Stored data entries
........
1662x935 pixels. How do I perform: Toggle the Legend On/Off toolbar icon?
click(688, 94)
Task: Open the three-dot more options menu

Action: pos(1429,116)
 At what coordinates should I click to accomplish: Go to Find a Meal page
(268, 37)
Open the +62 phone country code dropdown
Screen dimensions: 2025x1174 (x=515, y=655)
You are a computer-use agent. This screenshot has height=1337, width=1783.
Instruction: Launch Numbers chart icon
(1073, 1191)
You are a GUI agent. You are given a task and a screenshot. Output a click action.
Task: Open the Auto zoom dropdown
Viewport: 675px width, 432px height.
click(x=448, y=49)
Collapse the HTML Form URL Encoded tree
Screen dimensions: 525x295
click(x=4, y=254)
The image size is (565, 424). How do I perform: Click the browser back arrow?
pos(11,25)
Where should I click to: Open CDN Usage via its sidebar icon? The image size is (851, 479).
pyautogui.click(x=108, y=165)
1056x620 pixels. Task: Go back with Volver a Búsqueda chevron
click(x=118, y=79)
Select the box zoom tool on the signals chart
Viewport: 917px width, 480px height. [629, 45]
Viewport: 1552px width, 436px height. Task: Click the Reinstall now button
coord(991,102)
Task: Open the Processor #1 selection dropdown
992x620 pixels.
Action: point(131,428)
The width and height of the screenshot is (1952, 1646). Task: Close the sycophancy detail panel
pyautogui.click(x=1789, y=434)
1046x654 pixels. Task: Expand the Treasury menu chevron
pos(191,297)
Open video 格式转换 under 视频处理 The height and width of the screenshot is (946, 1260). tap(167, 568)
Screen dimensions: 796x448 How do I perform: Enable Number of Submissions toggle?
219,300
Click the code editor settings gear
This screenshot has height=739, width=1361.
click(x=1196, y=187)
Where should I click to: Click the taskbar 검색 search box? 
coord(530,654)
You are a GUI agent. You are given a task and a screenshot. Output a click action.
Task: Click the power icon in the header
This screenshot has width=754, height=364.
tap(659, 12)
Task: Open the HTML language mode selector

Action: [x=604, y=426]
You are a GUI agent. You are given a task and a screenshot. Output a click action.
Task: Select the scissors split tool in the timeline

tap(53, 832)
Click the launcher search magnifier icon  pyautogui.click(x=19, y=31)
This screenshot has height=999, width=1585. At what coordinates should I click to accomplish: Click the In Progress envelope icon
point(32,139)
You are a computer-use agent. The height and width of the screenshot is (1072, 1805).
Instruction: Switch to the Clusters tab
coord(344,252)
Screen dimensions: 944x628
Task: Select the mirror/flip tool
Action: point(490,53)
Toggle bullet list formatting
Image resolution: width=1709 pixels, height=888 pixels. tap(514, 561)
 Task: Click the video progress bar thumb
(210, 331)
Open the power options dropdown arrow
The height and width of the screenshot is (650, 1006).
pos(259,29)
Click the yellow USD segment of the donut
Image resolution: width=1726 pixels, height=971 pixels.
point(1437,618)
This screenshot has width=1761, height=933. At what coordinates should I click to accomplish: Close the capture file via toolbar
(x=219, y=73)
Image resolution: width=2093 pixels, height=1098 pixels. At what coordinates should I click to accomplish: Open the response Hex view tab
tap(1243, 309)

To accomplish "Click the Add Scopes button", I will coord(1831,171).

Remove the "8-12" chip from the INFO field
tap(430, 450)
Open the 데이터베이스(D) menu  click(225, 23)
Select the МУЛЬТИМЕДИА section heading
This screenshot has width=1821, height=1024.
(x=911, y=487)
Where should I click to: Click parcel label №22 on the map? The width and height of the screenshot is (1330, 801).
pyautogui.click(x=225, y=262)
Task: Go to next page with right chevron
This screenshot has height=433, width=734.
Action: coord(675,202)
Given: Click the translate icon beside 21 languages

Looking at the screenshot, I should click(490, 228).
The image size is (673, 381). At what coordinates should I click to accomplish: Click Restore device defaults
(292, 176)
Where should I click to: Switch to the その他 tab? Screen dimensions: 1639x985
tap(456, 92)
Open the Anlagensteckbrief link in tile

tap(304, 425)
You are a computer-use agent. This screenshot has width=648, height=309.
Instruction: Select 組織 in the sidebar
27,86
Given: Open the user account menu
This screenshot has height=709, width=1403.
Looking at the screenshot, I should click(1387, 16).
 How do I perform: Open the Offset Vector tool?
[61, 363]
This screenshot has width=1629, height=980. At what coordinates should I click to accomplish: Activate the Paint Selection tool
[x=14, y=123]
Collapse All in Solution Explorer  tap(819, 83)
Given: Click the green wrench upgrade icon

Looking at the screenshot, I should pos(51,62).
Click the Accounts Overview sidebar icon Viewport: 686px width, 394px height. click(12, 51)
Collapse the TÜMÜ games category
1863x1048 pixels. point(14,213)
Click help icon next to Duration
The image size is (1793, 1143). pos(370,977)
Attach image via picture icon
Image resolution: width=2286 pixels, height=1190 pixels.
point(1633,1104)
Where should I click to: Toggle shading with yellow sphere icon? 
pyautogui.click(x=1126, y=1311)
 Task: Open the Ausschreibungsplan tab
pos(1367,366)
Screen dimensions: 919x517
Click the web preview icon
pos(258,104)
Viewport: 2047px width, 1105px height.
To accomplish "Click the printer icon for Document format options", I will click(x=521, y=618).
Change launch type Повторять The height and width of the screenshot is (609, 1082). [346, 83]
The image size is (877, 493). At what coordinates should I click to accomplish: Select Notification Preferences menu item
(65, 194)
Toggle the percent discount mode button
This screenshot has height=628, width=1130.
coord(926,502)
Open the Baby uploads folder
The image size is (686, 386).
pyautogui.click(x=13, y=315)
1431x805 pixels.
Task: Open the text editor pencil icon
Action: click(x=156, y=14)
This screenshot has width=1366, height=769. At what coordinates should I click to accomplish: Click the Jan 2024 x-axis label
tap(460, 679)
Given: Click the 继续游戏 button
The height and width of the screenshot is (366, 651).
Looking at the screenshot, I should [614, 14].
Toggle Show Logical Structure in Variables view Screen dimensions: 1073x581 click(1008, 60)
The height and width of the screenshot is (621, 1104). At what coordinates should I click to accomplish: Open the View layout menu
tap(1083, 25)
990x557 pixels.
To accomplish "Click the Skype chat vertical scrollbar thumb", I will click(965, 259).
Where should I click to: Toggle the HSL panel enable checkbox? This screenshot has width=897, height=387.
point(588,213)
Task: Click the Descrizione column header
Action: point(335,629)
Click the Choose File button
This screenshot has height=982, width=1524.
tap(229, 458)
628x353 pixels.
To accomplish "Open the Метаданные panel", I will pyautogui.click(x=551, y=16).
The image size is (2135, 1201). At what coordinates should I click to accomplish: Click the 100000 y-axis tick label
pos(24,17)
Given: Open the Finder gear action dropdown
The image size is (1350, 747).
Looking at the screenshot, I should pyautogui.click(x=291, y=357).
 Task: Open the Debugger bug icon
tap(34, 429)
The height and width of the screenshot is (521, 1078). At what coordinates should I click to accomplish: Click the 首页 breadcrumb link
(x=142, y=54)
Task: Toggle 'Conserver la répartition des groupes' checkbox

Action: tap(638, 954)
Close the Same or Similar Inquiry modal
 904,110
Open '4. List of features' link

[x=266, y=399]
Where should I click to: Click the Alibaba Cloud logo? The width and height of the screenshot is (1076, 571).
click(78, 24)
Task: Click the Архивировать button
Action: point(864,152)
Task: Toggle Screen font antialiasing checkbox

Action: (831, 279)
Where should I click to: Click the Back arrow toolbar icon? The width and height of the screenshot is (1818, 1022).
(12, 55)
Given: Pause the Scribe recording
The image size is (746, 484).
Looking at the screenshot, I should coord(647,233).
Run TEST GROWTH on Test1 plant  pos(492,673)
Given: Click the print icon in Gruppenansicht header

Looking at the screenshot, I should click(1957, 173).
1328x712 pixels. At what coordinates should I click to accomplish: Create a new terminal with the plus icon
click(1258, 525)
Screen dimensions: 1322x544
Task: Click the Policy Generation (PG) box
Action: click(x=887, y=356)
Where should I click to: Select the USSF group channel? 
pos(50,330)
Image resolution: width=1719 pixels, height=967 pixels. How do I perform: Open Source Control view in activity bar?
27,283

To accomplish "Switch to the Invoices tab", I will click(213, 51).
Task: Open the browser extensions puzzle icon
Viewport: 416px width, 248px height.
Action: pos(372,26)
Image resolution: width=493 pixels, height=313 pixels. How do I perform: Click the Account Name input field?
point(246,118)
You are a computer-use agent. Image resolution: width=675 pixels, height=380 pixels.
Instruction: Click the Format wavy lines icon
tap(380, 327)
........
The answer must be every line from the records above that contains "will".

Completed task:
To accomplish "Click the Add Scopes button", I will coord(1831,171).
To accomplish "Click the printer icon for Document format options", I will click(x=521, y=618).
To accomplish "Click the Skype chat vertical scrollbar thumb", I will click(965, 259).
To accomplish "Open the Метаданные panel", I will pyautogui.click(x=551, y=16).
To accomplish "Switch to the Invoices tab", I will click(213, 51).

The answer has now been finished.